Request:
In the part of the rows that opens with the line containing "Given: Click the v=spf1 token in the record" and runs through the end of the rows, rename "Image resolution" to "Screen resolution" and give those lines again with nothing else altered, leaving the pictures out.

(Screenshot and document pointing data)
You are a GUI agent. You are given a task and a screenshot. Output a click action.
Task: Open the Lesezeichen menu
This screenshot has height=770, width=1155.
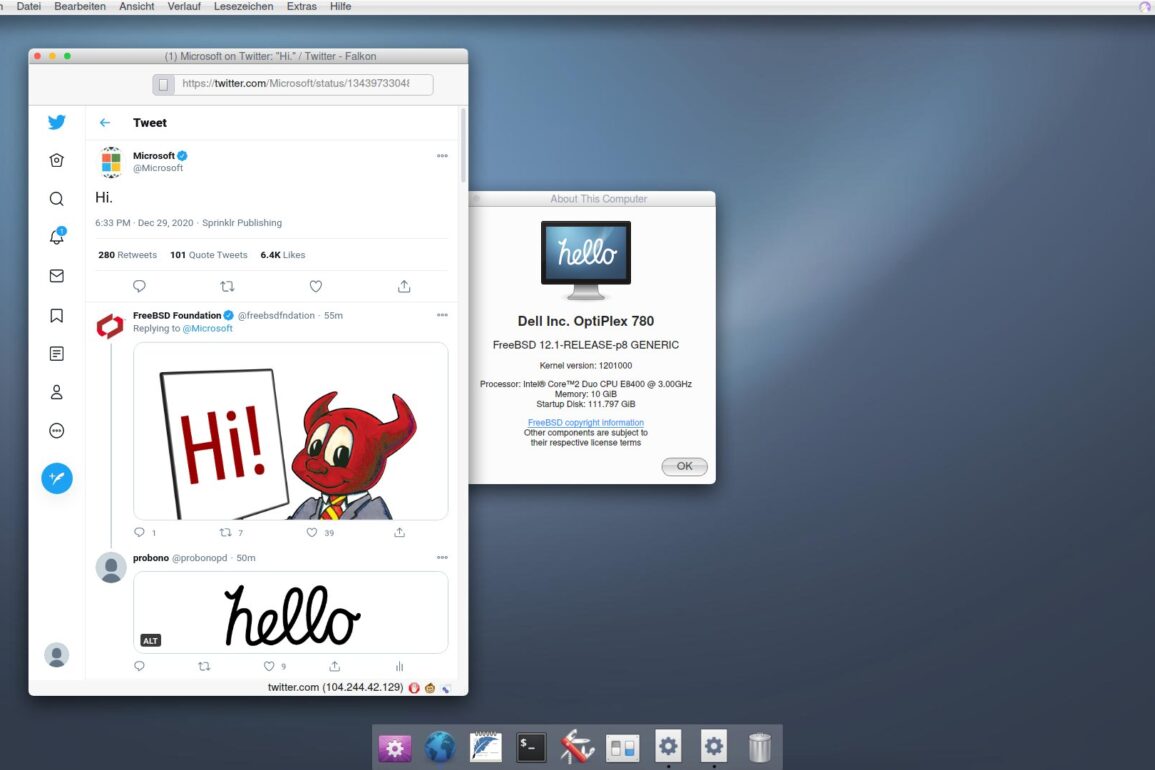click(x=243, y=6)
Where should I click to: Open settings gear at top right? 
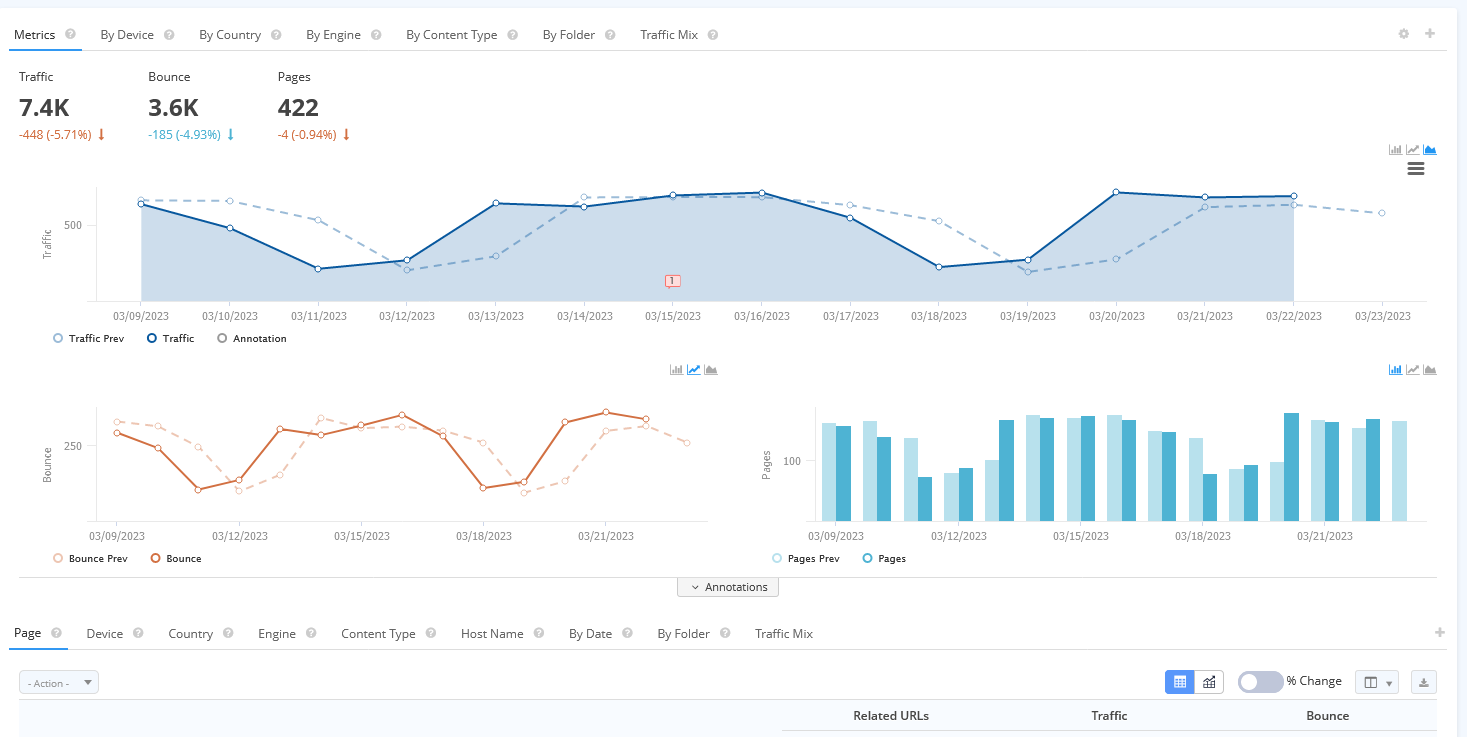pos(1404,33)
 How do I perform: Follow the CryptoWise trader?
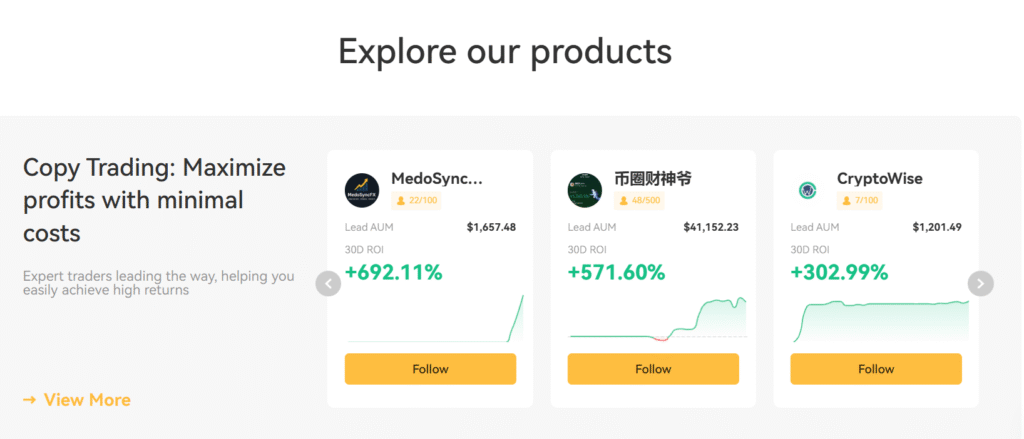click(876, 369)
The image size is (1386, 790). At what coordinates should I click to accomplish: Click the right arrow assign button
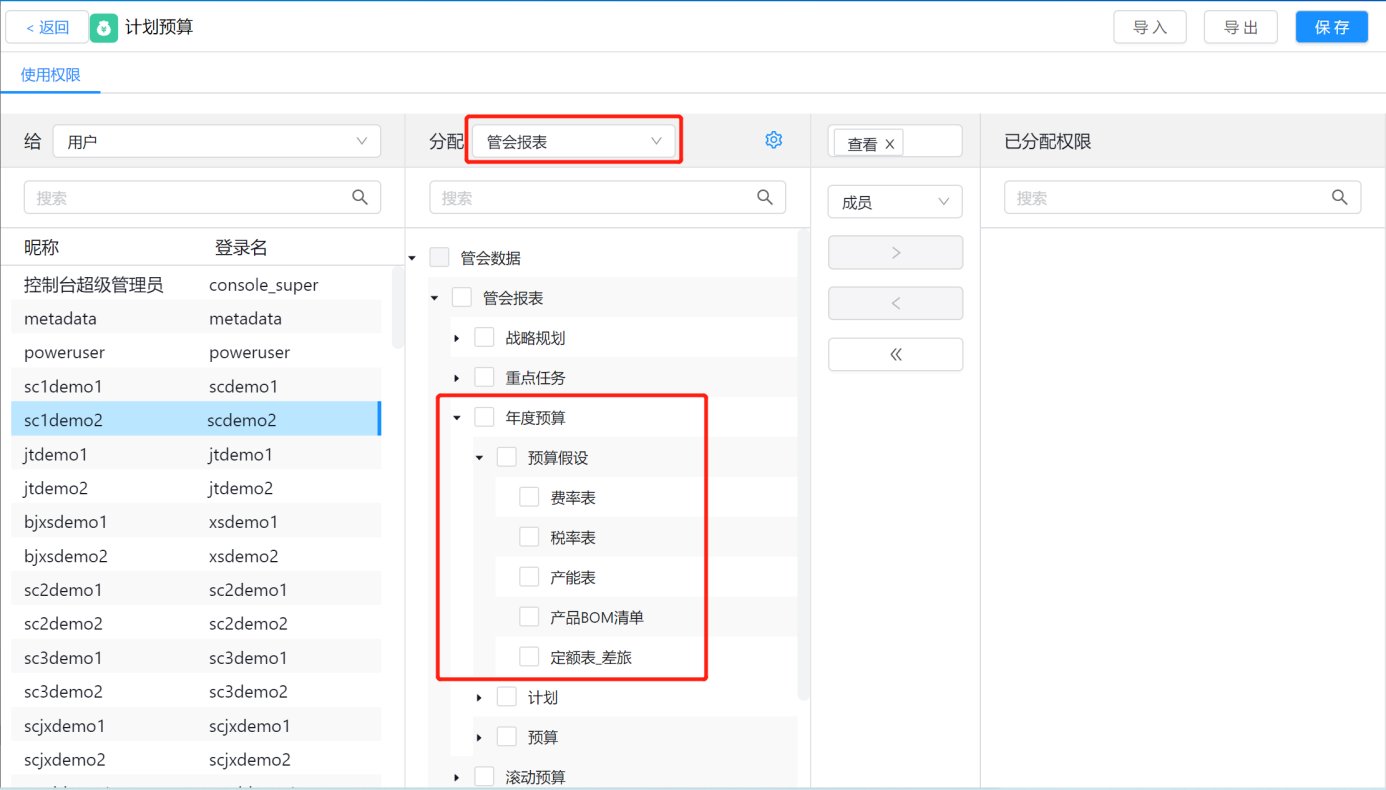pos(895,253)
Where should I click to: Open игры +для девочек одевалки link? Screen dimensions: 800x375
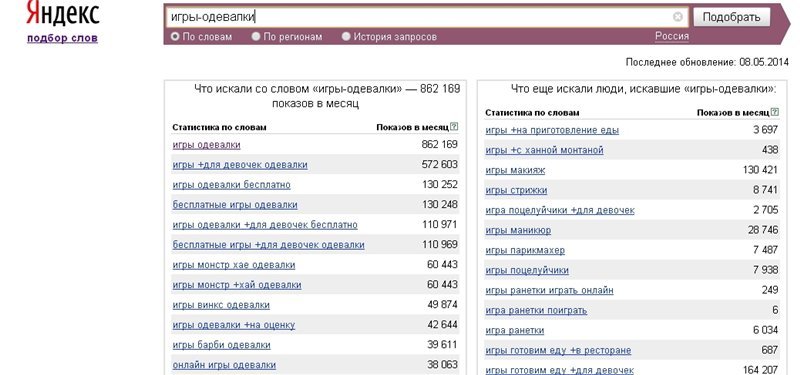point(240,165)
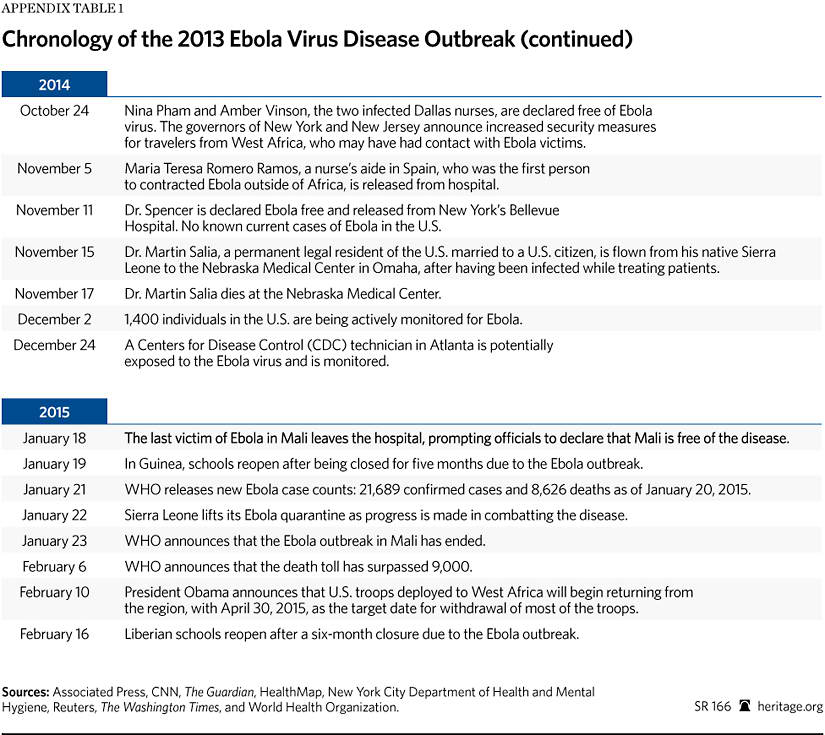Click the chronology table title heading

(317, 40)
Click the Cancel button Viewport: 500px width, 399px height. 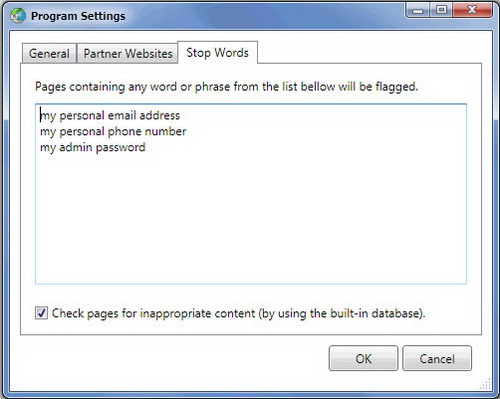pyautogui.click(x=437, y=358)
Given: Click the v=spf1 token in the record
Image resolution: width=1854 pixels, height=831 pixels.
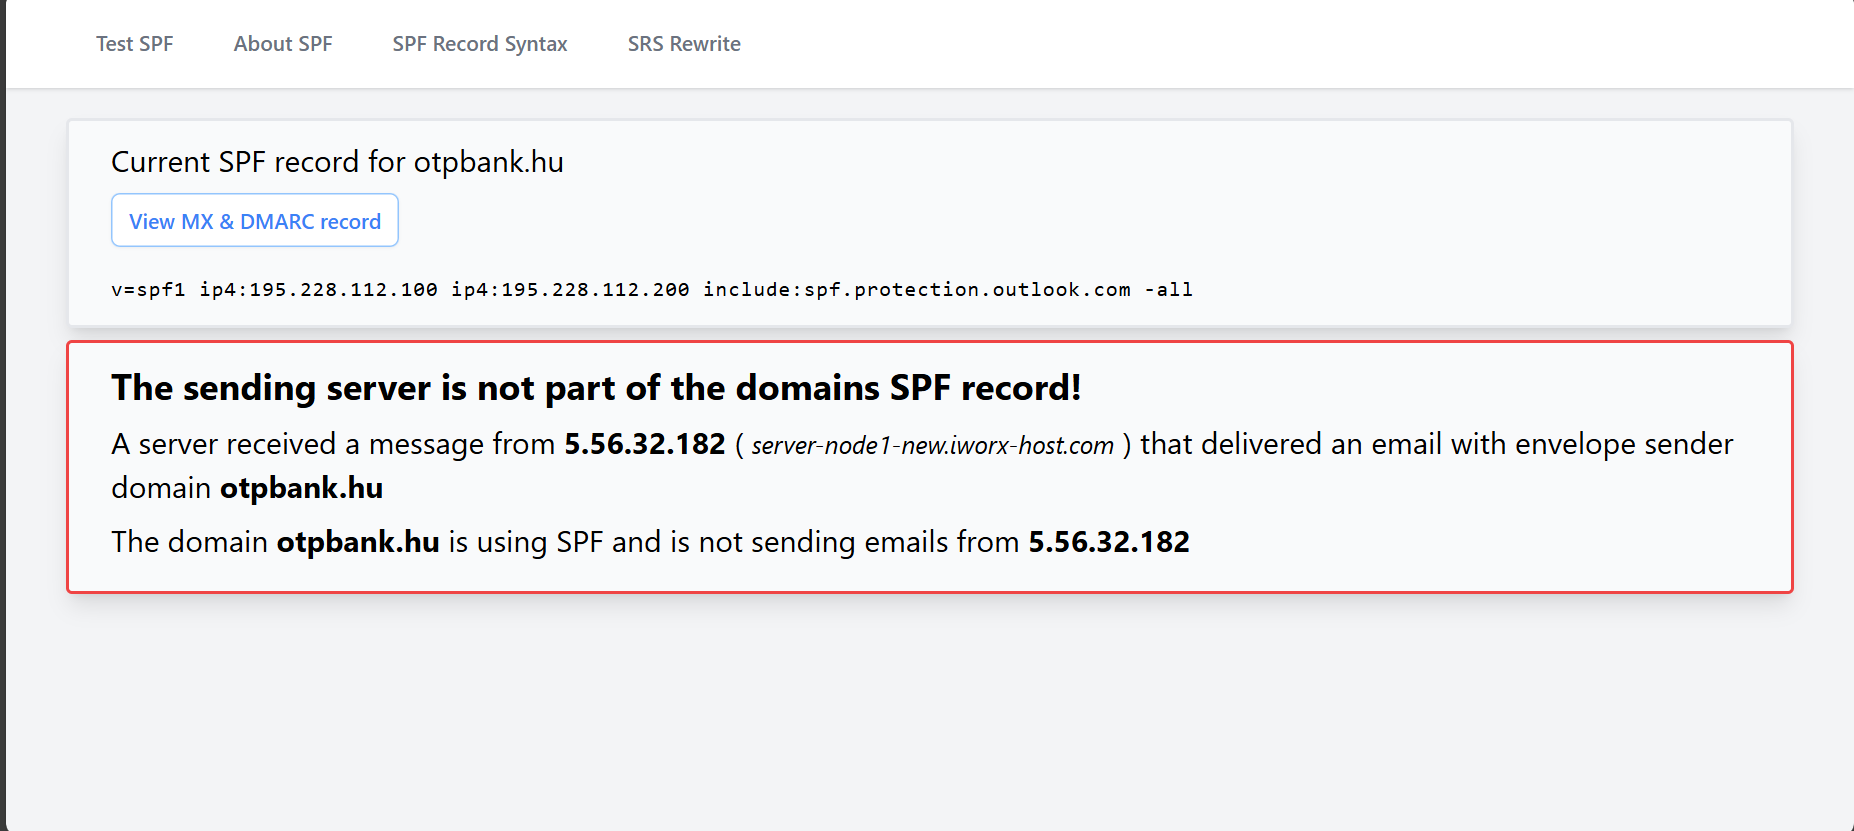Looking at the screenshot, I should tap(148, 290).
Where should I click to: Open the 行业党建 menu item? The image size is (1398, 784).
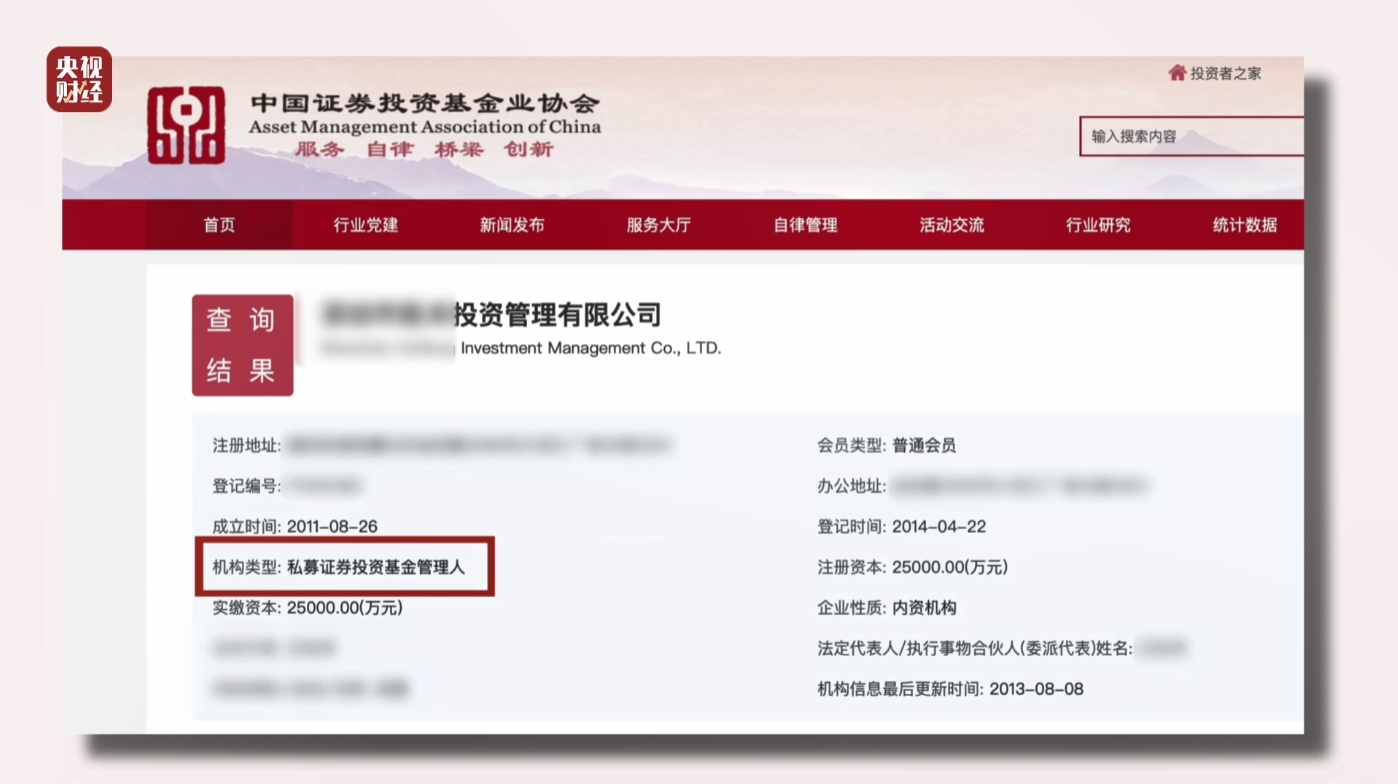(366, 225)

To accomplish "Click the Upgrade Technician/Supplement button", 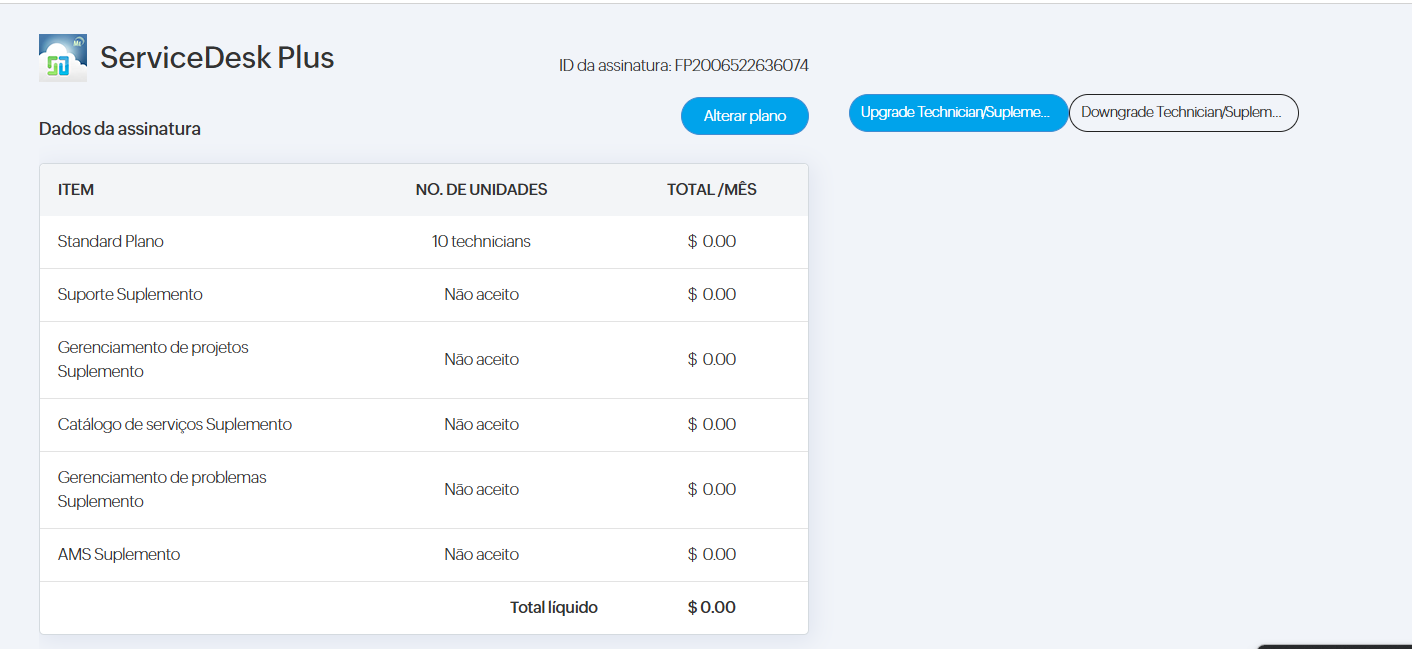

Exercise result:
Given: Click the v=spf1 token in the record
Screen resolution: width=1854 pixels, height=831 pixels.
Looking at the screenshot, I should tap(148, 290).
Where should I click to: Open the 行业党建 menu item? The image size is (1398, 784).
(366, 225)

To accomplish "Click the Upgrade Technician/Supplement button", 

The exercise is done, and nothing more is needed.